Instructions for participation

Registration

To register for the evaluation, participants should email dihardchallenge@gmail.com with the subject line “REGISTRATION” and the following details:

Organization – the organization competing (e.g., NIST, BBN, SRI)
Team name – the name to be displayed on the leaderboard
Tracks – which tracks they will be competing in

Data license agreement

One participant from each site must sign the data license agreement and its addendum and return them to LDC: (1) by email to ldc@ldc.upenn.edu or (2) by facsimile, Attention: Membership Office, fax number (+1) 215-573-2175. They will also need to create an LDC Online user account, which will be used to download the dev and eval releases

Zenodo registration

In order to submit system results, performers will need to create an account with Zenodo.

Paper submission

For challenge participants contributing papers to the Interspeech special session, the deadline for submission of papers is March 23, 2018 (midnight GMT). Please submit your paper by this date via the Interspeech submission system at https://www.softconf.com/i/interspeech2018/. As topic, you should choose ONLY the special session: 13.3 The First DIHARD Speech Diarization Challenge.

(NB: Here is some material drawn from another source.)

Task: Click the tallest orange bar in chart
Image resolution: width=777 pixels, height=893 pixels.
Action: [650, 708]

IMPORTANT Papers must be registered in the Interspeech submission system by March 16 (midnight GMT). While the title, abstract, authors list, and pdf may all be changed after this date, a version MUST be submitted to the system with the correct topic (13.3 The First DIHARD Speech Diarization Challenge) by March 16.
Papers should not repeat the descriptions of the dataset composition or annotation process, but should cite the evaluation plan:

Ryant, N., Church, K., Cieri, C., Cristia, A., Du, J., Ganapathy, S., and Liberman, M. (2018). First DIHARD Challenge Evaluation Plan. https://zenodo.org/record/1199638.
and the DIHARD and SEEDLingS corpora:

Bergelson, E. (2016). Bergelson Seedlings HomeBank Corpus. doi: 10.21415/T5PK6D.

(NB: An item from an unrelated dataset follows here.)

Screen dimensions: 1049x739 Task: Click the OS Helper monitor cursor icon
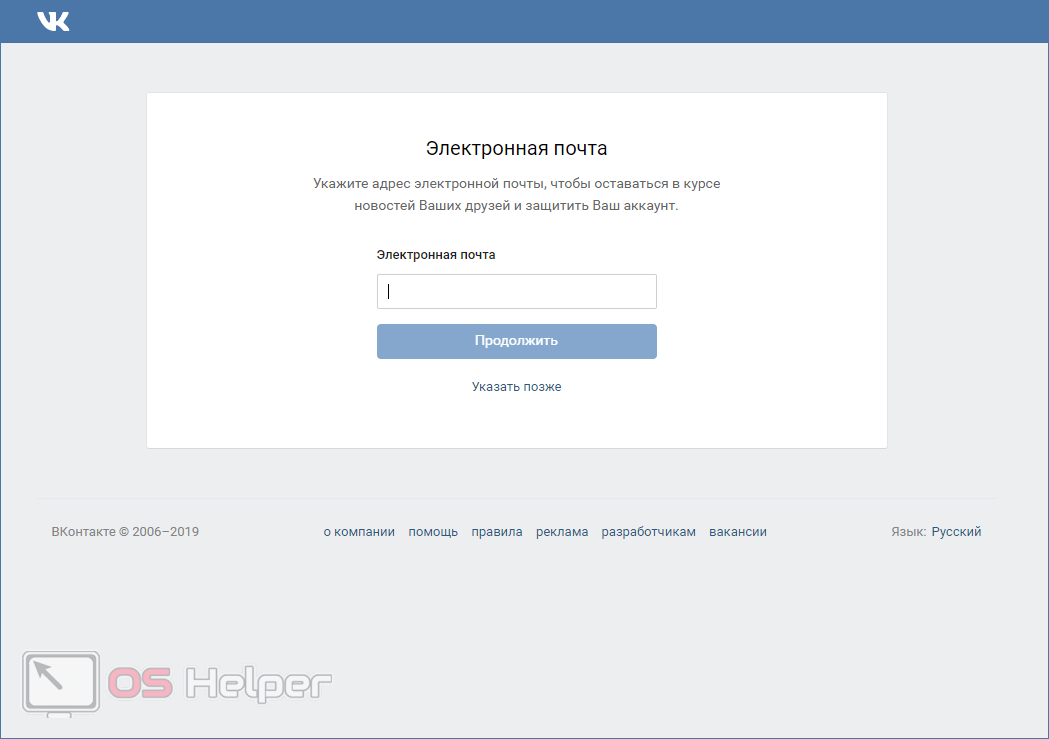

Ryant et al. (2018). DIHARD Corpus. Linguistic Data Consortium.
Papers may report additional results on other corpora.
Accepted papers may update their results on the development and evaluation sets during the paper revision period (June 3-17), though any such updates will not be reflected on the official challenge leaderboard.

Results submission

The deadline for submission of final system results is March 23 (midnight GMT). Results should be submitted via Zenodo according to the instructions at the submissions page.

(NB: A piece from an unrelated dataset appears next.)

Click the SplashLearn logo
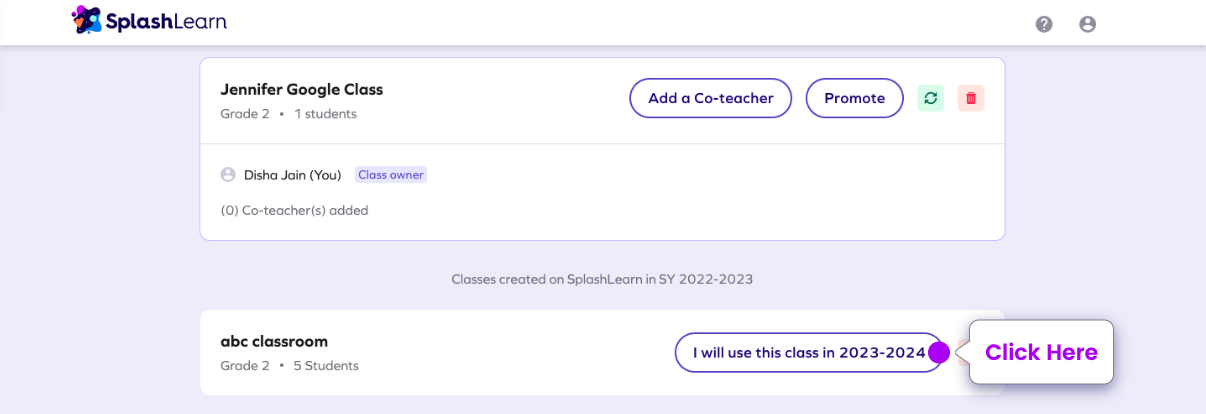 click(x=150, y=20)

The scores for the most recently submitted output for each system for each track will be displayed on the leaderboard, which will update in real time until the challenge submission deadline, at which point it will be frozen.
Teams may submit results from multiple systems, in which case all will be displayed on the leaderboard and included in any post-challenge discussion of results.
If a team wishes to remove a system (e.g., remove a test submission or a mistake) or change its name, they should contact the DIHARD organizers at dihardchallenge@gmail.com. These are the only changes to the leaderboard that will be allowed post-deadline.
Each submitted system must be accompanied by a detailed system description following the provided template. These system descriptions should be submitted as PDFs via dihardchallenge@gmail.com by March 31, 2018 (midnight GMT). Preferably, each team will send one email containing an attachment for each system description.

Rules

The 2018 DIHARD challenge is an open evaluation where the test data is sent to participants, who will process the data locally and submit their system outputs to LDC via Zenodo for scoring. As such, the participants have agreed to process the data in accordance with the following rules:

Investigation of the evaluation data prior to the end of the evaluation is disallowed.
Automatic identification of the domain of the test utterance is allowed.
During the evaluation period, each team may make at most two submissions per day per system. Additional submissions past the first two each day will be ignored.
While most test data is actually, or effectively, unexposed, portions have been exposed in part in the following corpora:

HCRC Map Task Corpus (LDC93S12)
DCIEM Map Task Corpus (LDC96S38)
MIXER6 Speech (LDC2013S03)
NIST SRE10 evaluation data
NIST SRE12 evaluation data

Participants in the 2017 JSALT Summer Workshop would have had access to an earlier version of the following sources:

ADOS
SEEDlingS
YouthPoint

While participants are encouraged to submit papers to the special session at Interspeech 2018, this is not a requirement for participation.